I highly suggest looking at RL-22 and trying out some of the Hornady 117gr bullets for a while. They seem to break in a barrel pretty decently. I had a similar issue with a .270 which was doing exactly as you describe. About a box and a half of the Hornady's, and it was very noticeably easier to clean and only started to foul at around 45 - 50 rounds.
November 15, 2011, 10:07 PM
What powder and powder weights are you using with the 110 Acubonds. It almost sounds as if you are pushing them thru the barrel too fast and that is causing the shedding of copper. Too high of a velocity thru the barrel, the twist and the bullet weight, would push the bullet through without the round being able to spin properly within the lands. Do you ever get any key holes in you target?
Start with the minimun powder charge and work you way up till you see overpressure problems or hit the max recommended powder charge, which ever comes first. Any keyholes are an indication of a lack of stabilizing spin on the bullet.
A powder charge of a powder type that fills the case (of what ever caliber you are shooting) to almost 4/5 full is the best charge to use. If you have a half full case and a hot load, you need to try a different powder.
At some point in your research (shooting you test loads) you should notice a 'tightening" of you grouping. This is the load your rifle likes the best. This is if there is not something wrong with the rifle, bedding, bad lands, or other strange problem. Have fun and keep good records.
November 16, 2011, 09:13 AM
I just spent 2 hours trying to put a post togather only to get the error message about logging in.
Anyhow I would find why it is fouling in only 3 shoots first. Everything esle is meaningless until then. I had said much more but you really need to get through that problem first.
November 16, 2011, 10:05 AM
Today on my lunch break I plan to shoot factory 100gr rounds that I had sitting on the shelf. I plan to shoot 10 rounds cleaning between each shot and removing any copper. Im hoping the factory loads will be slightly slower and help "smooth" any rough spots as long as I thoroughly remove the copper between shots. Once that tedious process is complete I will shoot four 3 shot groups cleaning between each group. Also shooting at least one fouler after cleaning. In doing all this I am hoping to polish the bore a little bit and also track and truly see how fast and how much copper is building up. (This is a relatively new rifle with only about 50 rounds total down the pipe).
If this helps the copper problem I will go back to the drawing board on load development.
Trying 85 Noslers, 90 Barnes TSX, 100 Sierra SPs, and a few more trials with the 110 Accubonds. (Starting with the slowest listing and working up)

**PROVIDED INFORMATION:**
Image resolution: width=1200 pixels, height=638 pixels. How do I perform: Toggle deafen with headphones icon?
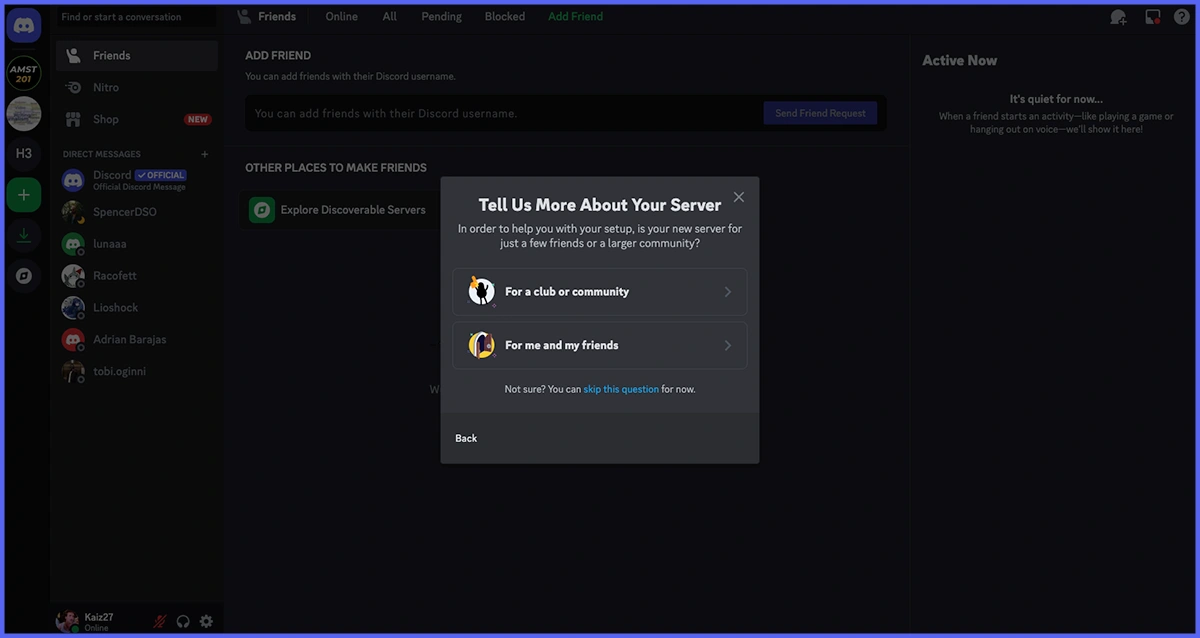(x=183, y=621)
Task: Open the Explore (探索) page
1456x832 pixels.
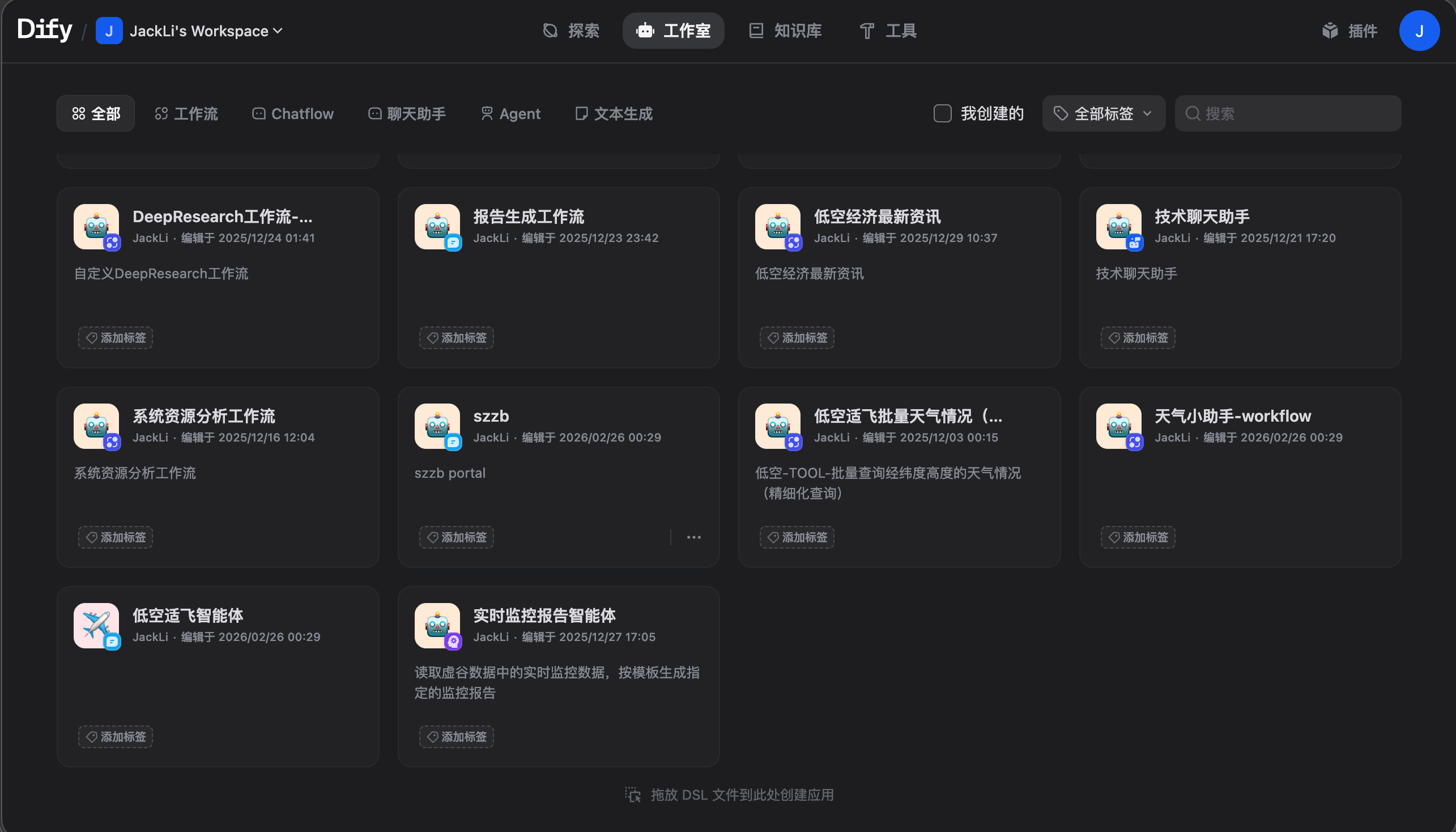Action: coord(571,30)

**PROBLEMS AND TASKS:**
a) Reproduce the listing word for word, leaving out the pictures.
b) Carry on the forum thread about copper fouling in a rifle barrel from its last sentence.
The listing has no connection to the forum thread on copper fouling.

**TASK RESULTS:**
a)
Image resolution: width=1200 pixels, height=638 pixels. How do I perform: Toggle deafen with headphones icon?
(x=183, y=621)
Task: Open the Explore (探索) page
1456x832 pixels.
Action: coord(571,30)

b)
My new Nosler manual came in the mail last night so I have alot better powder choices than what they list on their website. I have atleast 5 powders they list at each bullet weight.
So the experimentation begins.
Thank you all for the guidance! If I have any other questions or issue come up along the way I'll be sure to ask.
November 16, 2011, 10:08 AM
Thanks for the tips on the Hornady's and RL powder. The new Nosler manual list RL 19 as "the most accurate powder tested" with multiple bullet weights.
I think I may pick up some Hornady 117s and some RL 19 on my next trip to Cabelas. Luckily its about 10 minutes from the house ;)
November 16, 2011, 10:33 AM
My Encore has a 1:9 twist so you might do better with lighter bullets.
Regarding the vertical stringing, I would include the scope in the list of suspects.
I don't know if your rifle is new or used. If it has been shot a lot and has throat erosion, it may ALWAYS have a copper fouling problem. If you run a patch through the barrel and shine a light down it afterwards, you may see small pieces of patch adhering to a rough spot in the barrel. If this is the problem, then you need a new barrel or you'll have to put up with it as it is.
I've never used Sweets so can't comment on it. I quite using Hoppes over 25 years ago because there is better stuff available. I would also not use an abrasive product in one of my barrels.
I like to treat new barrels, before I've even shot them, with Microlon Gun Juice. I rarely use any kind of brush and, if I use a brush it's either nonmetallic or bronze; never stainless steel. The product I've pretty much settled on for removing copper fouling is Wipe Out.
November 16, 2011, 10:50 AM
Im not familiar with Microlon Gun Juice, where can I find it? This is a new barrel so I'll give it a try.
As for Wipe Out, I have heard alot of people switching to it. I'll be sure to pick up a can at Cabelas (if they have it).
November 16, 2011, 11:44 AM
Forget shooting the rough out.
You won't, at least before you go broke buying factory ammo and copper solvent!
Try lapping it with this stuff.
Use a bore caliber jag & patches and plan on spending some time at it.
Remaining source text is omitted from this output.